Pear Note for iOS 2.1 and Pear Note for Mac 3.1 are now available!

Pear Note for iOS 2.1

Images

The big new feature in the iOS app is image support. You can now take a picture with the camera, grab a photo from your photo library, or copy/paste images from other apps into your notes. So stop describing what your teacher is holding and instead just snap a picture of it.

Sketches

Many of you have asked for sketching support in Pear Note. While Pear Note still does not contain sketching support within the app, the new image support means you can use other sketching apps in conjunction with Pear Note. When you’re taking notes with Pear Note – recording audio and typing away, and you need to add a sketch, just switch to a sketching app to make your sketch. Pear Note will continue to record in the background. When you’re done sketching, copy the image, switch back to Pear Note, and paste it in.

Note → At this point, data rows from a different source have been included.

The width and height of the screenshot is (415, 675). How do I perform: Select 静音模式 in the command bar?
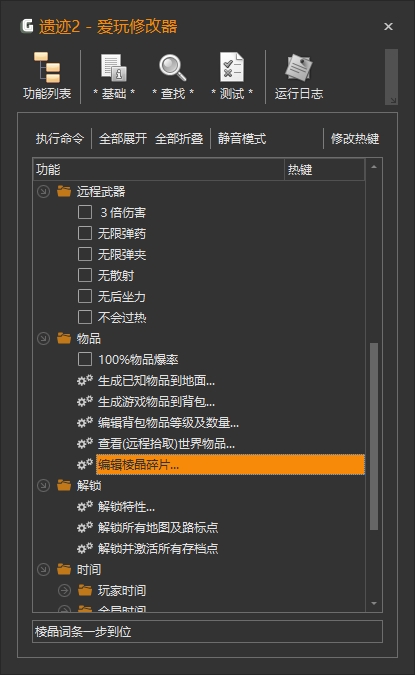pos(242,139)
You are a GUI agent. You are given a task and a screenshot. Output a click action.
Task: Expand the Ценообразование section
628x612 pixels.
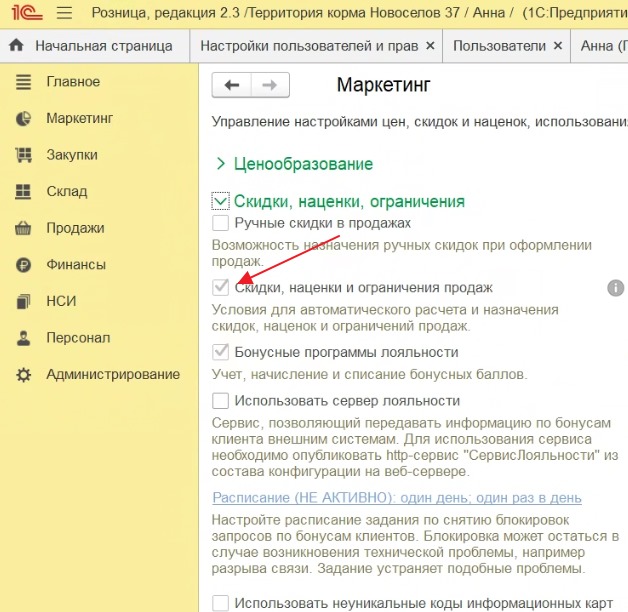(x=221, y=164)
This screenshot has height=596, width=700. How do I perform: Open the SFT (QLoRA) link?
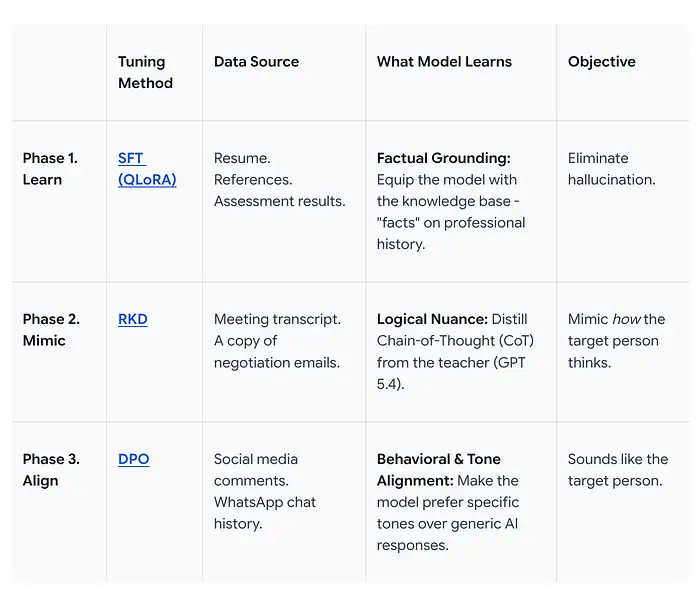point(146,169)
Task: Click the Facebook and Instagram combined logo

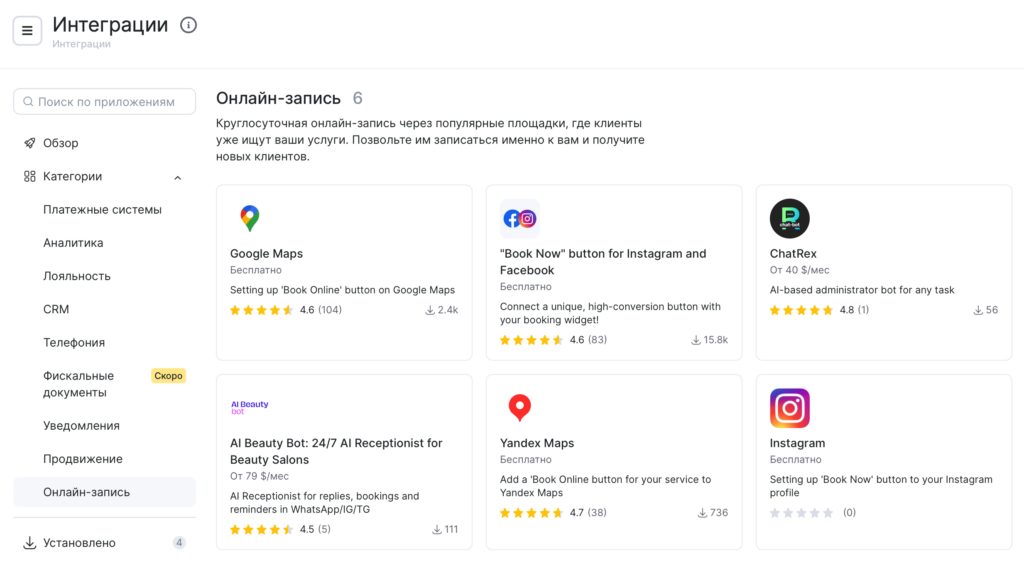Action: [519, 218]
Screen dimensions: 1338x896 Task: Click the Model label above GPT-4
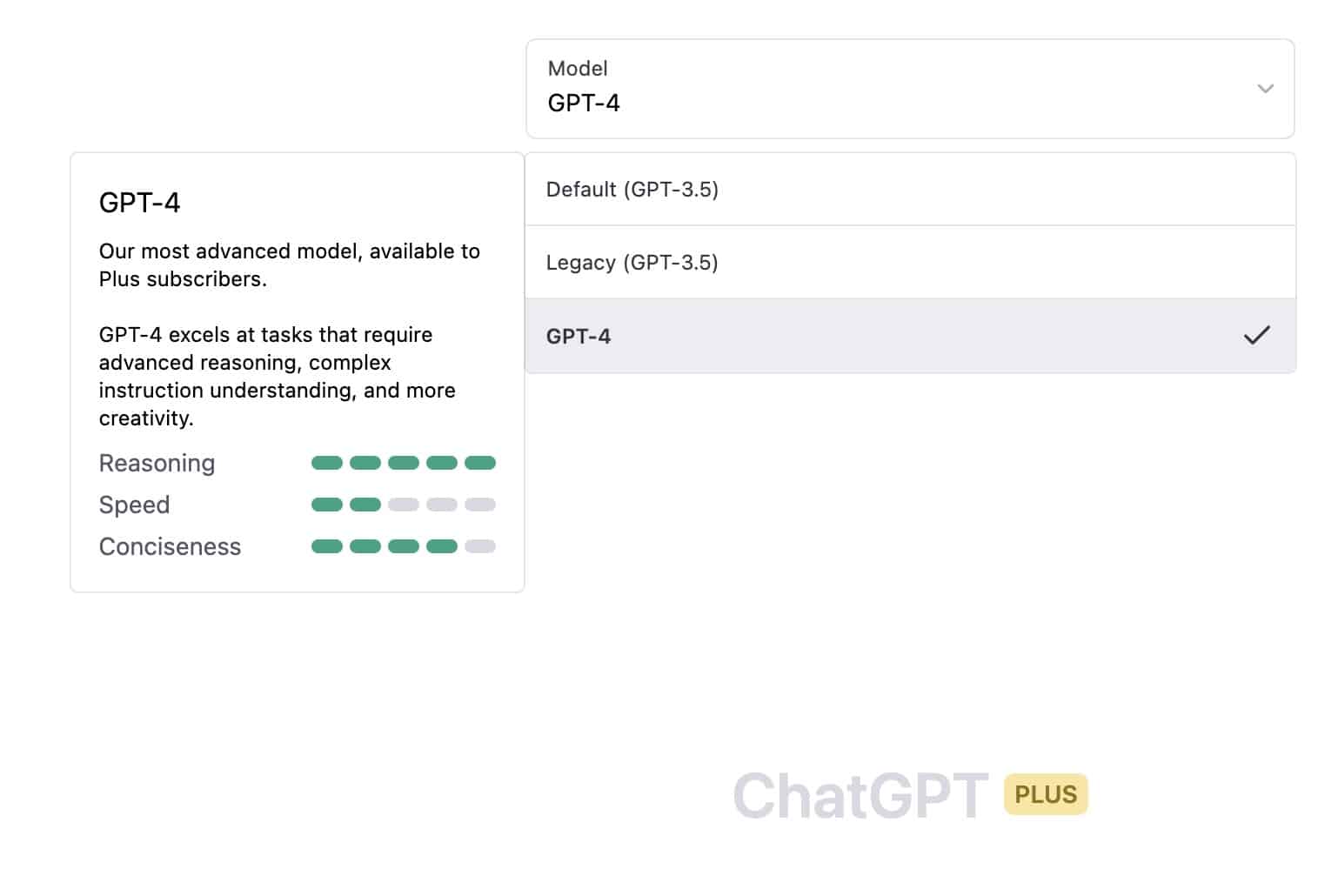point(578,68)
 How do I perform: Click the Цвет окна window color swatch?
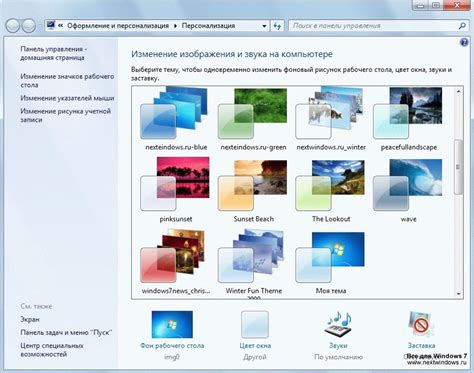(x=255, y=324)
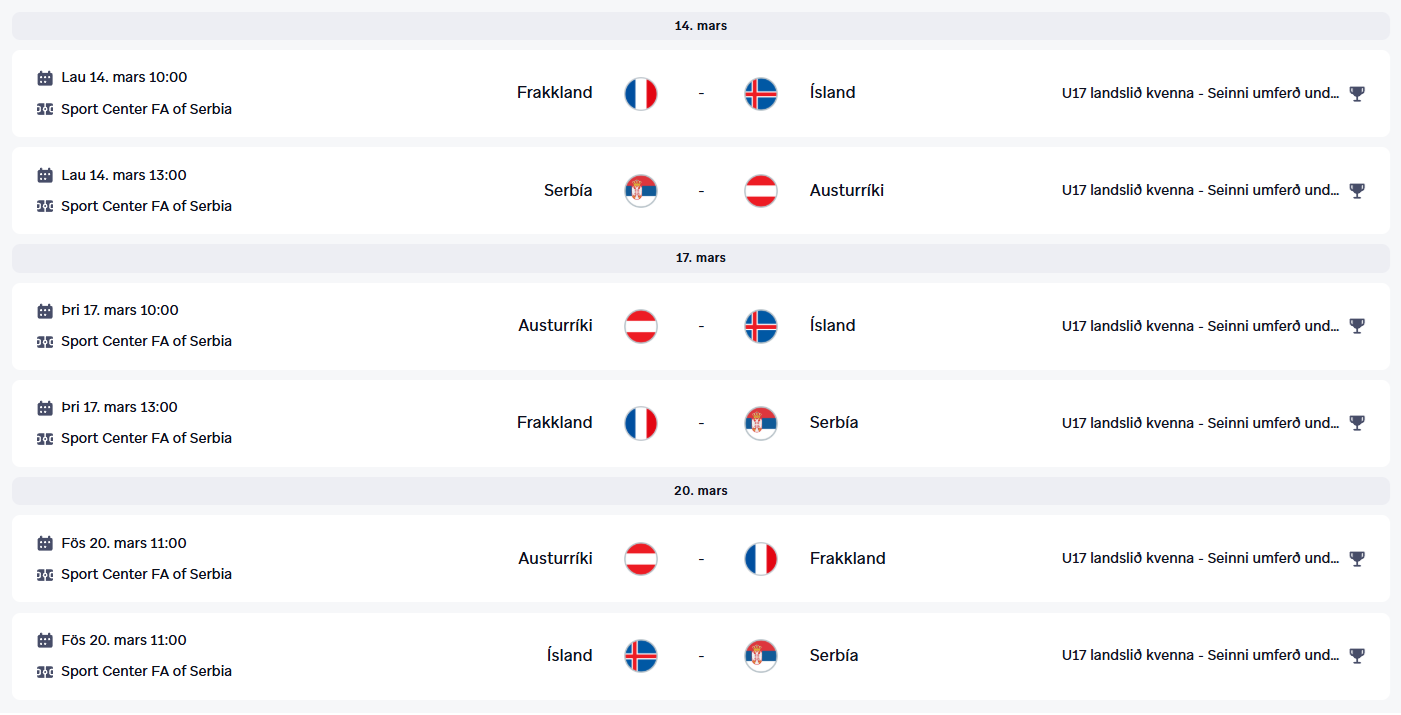Click trophy icon on Frakkland - Ísland row
This screenshot has width=1401, height=715.
[1356, 94]

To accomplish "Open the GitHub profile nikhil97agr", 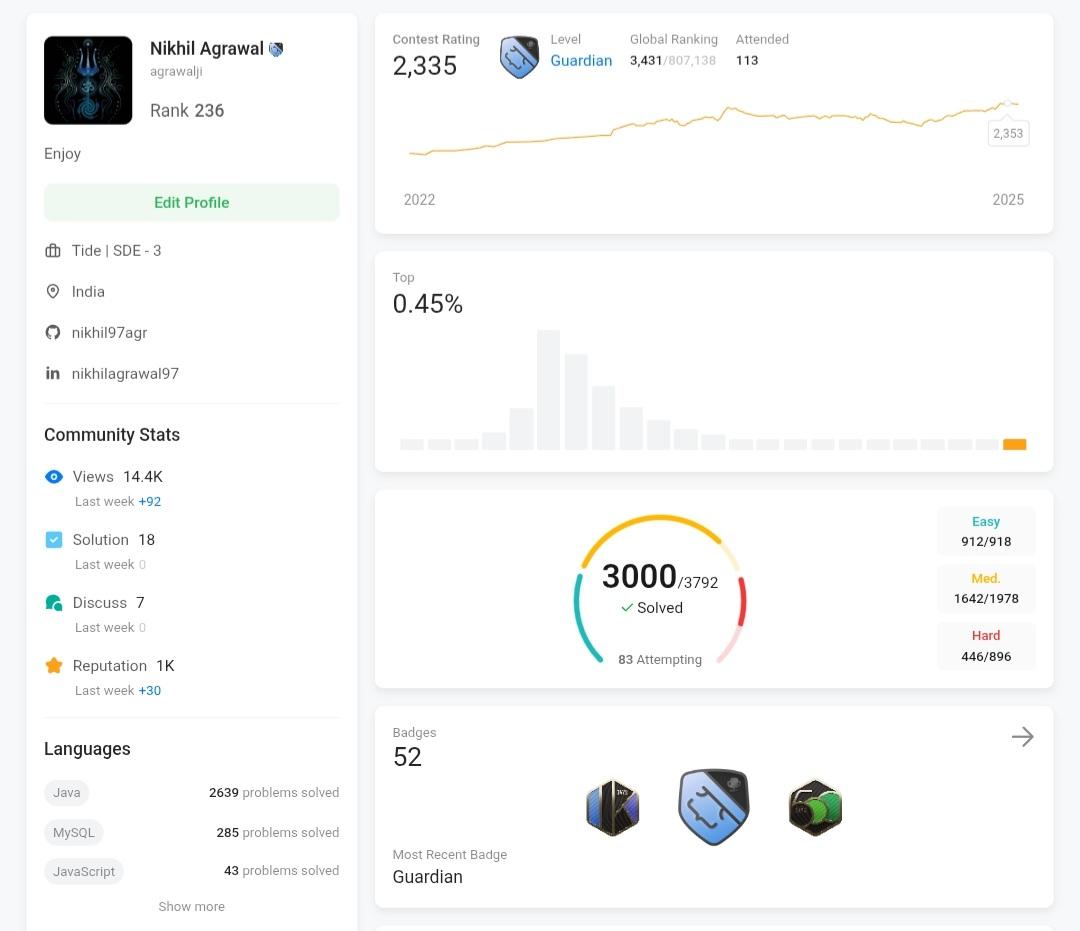I will (x=109, y=332).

The nice thing about this approach is that you can use whichever sketching app suits your needs. There are a bunch of them out there, and you may prefer one over another. I personally like to draw using the Procreate app, which is very powerful and includes the ability to copy (though it is a bit hidden, as you have to swipe the layer in the Layers menu).

Minor improvements

There’s now in-app help available (under the Settings gear). You can now bring up the recording controls on the iPhone without flipping to the note back by long-pressing the flip-to-back button. Dropbox syncing is made a bit more robust, and other bugs are fixed as well.

Pear Note for Mac 3.1

Retina support

On the Mac side, the biggest change in the new version is Pear Note is now fully Retina-capable. So, if you’ve got a fancy new Retina MacBook Pro, Pear Note should now look a lot prettier. If you don’t have one, then just pretend you never read this paragraph.

Sandboxing

Pear Note 3.1 is also now sandboxed if you get it from the Mac App Store. This should not have any affect on functionality… I hope.

Other stuff

Pear Note 3.1 also saves documents in an updated format that includes saving images in a format that the iOS version can read. If you have any old documents that include images you’d like to see in the new iOS version, you’ll need to open them and re-save them.

And of course there are a bunch of bug fixes in the new version as well.